§ AIM OF THE TASK: The answer must be every entry, retyped without a single difference.

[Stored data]
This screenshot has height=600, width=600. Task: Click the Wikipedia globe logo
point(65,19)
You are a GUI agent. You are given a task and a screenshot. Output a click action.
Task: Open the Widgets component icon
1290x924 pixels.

§ COMPLETED EXERCISE:
This screenshot has height=600, width=600. Task: Click the Wikipedia globe logo
point(65,19)
You are a GUI agent. You are given a task and a screenshot. Output a click action.
Task: Open the Widgets component icon
1290x924 pixels.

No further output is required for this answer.